# [WORK REQUEST]
In the records below, begin at the line containing "Task: Click the sustainability" and end at the line containing "Open the first"; quote every line in that span exactly, including both boundary lines, and no others.

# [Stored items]
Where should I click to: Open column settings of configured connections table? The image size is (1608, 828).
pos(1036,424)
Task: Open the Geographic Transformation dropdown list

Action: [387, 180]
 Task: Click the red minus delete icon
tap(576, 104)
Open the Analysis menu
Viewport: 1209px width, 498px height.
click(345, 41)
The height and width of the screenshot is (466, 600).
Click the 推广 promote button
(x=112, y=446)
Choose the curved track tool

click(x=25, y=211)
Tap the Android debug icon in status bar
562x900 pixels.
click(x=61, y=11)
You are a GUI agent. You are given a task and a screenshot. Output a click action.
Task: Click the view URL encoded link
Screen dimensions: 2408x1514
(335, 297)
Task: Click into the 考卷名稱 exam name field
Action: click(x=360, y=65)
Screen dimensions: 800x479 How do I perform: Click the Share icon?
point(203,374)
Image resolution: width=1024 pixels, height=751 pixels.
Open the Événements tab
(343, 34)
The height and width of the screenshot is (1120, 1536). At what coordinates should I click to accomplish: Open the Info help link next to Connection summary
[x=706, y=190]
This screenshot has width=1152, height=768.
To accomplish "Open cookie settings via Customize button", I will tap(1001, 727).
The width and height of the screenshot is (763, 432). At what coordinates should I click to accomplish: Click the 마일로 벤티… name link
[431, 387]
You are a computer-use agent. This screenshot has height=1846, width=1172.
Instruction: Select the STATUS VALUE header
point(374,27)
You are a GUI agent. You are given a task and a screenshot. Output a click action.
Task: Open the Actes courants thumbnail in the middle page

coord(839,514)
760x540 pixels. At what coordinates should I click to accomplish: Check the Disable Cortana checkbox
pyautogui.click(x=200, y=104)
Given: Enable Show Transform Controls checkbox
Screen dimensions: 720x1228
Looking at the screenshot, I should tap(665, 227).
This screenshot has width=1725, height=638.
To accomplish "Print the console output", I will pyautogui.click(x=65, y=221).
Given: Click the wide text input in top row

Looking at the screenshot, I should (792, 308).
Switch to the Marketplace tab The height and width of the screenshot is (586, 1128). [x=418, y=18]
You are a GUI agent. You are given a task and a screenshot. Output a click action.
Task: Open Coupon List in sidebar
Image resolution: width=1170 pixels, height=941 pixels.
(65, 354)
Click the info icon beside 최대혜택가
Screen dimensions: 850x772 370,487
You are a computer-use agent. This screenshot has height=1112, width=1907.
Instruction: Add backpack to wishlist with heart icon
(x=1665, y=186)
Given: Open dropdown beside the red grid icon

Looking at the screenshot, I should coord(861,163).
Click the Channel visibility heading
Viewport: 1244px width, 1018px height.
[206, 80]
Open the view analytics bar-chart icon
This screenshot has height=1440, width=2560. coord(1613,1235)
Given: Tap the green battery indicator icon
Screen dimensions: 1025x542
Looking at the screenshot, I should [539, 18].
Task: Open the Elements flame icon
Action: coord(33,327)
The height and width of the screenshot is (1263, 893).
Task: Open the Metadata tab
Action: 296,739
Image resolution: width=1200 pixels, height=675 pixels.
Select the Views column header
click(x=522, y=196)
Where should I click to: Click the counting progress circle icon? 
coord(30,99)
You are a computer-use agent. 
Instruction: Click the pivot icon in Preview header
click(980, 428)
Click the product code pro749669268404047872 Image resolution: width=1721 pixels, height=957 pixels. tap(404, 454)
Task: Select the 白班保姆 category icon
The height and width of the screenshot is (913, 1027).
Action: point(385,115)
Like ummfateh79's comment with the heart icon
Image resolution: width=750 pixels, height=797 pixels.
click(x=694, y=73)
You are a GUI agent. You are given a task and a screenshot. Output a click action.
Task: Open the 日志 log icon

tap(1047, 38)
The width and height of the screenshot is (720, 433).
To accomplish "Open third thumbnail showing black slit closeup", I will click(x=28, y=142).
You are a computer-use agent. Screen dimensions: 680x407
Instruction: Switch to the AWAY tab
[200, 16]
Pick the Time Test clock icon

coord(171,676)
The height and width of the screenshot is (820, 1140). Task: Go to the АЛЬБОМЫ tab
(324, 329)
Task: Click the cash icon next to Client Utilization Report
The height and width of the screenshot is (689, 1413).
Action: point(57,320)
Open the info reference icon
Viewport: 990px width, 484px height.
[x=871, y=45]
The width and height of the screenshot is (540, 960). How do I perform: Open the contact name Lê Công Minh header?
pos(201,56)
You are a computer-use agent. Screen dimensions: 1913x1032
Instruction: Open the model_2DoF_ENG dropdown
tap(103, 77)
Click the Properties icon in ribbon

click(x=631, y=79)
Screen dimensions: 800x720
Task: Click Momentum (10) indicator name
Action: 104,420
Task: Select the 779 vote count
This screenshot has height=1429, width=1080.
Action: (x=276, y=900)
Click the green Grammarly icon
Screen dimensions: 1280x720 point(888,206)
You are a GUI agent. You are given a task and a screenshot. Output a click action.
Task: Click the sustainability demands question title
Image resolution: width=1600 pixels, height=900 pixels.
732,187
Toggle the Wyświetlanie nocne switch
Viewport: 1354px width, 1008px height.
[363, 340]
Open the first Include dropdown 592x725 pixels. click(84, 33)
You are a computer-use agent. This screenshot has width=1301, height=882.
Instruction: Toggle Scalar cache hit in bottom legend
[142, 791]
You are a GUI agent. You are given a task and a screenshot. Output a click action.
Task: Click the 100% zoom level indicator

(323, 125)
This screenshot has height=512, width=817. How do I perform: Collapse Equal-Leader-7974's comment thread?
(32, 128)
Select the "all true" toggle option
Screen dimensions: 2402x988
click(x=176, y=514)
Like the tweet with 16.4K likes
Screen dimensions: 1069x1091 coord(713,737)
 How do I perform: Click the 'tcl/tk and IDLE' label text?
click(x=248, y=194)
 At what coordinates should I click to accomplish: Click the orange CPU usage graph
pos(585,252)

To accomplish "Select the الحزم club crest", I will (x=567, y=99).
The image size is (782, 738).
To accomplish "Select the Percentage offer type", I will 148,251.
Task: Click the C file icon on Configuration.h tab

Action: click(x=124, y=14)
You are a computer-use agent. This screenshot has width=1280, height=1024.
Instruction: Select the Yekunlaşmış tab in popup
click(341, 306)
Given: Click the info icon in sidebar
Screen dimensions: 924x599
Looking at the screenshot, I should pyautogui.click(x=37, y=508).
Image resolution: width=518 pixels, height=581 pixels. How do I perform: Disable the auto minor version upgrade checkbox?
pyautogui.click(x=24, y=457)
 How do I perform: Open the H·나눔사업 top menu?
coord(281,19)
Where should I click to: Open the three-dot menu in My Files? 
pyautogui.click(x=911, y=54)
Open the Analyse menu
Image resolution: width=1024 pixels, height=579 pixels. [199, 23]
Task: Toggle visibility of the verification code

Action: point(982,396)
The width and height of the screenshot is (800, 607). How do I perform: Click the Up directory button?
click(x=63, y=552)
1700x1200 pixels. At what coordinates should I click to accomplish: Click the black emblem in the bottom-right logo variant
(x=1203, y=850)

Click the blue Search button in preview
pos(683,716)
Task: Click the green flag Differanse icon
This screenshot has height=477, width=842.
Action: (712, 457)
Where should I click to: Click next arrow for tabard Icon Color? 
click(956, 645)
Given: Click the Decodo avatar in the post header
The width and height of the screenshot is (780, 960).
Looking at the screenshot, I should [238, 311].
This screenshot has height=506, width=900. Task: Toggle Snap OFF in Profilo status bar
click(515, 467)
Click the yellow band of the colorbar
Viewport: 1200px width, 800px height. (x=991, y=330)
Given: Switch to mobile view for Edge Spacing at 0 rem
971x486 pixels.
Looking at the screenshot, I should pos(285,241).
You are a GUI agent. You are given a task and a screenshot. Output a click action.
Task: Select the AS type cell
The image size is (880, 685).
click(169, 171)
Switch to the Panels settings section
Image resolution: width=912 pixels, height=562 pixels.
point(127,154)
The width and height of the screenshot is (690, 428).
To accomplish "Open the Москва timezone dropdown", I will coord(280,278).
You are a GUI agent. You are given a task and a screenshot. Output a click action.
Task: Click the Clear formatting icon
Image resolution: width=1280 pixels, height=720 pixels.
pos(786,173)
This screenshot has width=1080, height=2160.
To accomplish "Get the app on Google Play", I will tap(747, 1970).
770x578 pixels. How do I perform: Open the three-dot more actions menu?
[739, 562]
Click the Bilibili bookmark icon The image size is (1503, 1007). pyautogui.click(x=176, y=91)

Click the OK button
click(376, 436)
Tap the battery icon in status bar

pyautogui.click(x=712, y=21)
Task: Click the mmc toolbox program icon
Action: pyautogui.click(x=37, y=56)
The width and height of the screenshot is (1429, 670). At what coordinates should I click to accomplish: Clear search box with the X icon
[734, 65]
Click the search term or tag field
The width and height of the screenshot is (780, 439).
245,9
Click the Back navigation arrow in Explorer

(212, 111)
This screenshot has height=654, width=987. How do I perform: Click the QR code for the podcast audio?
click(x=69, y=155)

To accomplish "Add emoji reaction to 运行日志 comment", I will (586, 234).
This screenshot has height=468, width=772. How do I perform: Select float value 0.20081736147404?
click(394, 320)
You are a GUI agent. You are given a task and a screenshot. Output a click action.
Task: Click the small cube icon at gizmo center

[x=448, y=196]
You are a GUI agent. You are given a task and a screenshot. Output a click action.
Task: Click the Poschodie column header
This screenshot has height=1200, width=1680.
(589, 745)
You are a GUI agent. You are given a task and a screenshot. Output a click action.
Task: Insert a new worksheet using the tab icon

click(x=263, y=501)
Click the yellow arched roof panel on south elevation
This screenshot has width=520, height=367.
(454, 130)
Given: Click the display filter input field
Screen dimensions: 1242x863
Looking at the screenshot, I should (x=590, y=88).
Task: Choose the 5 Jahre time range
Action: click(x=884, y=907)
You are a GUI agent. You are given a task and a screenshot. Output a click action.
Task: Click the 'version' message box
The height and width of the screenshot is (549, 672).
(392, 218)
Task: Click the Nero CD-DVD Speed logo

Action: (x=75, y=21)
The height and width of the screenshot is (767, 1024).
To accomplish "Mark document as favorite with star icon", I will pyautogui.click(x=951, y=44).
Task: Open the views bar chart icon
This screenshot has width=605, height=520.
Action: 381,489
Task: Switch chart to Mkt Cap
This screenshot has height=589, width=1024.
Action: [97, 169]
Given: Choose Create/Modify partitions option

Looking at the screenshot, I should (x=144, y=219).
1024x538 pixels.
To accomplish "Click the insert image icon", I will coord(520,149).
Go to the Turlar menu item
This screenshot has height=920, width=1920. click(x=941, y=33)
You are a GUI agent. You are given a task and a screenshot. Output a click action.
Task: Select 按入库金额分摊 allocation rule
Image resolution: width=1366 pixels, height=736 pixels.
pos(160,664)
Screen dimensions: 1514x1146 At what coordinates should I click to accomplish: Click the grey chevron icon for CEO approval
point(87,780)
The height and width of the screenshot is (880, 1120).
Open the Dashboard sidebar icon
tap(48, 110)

# [ANSWER FOR THE TASK]
Task: Click the sustainability demands question title
Image resolution: width=1600 pixels, height=900 pixels.
732,187
Toggle the Wyświetlanie nocne switch
Viewport: 1354px width, 1008px height.
[363, 340]
Open the first Include dropdown 592x725 pixels. click(84, 33)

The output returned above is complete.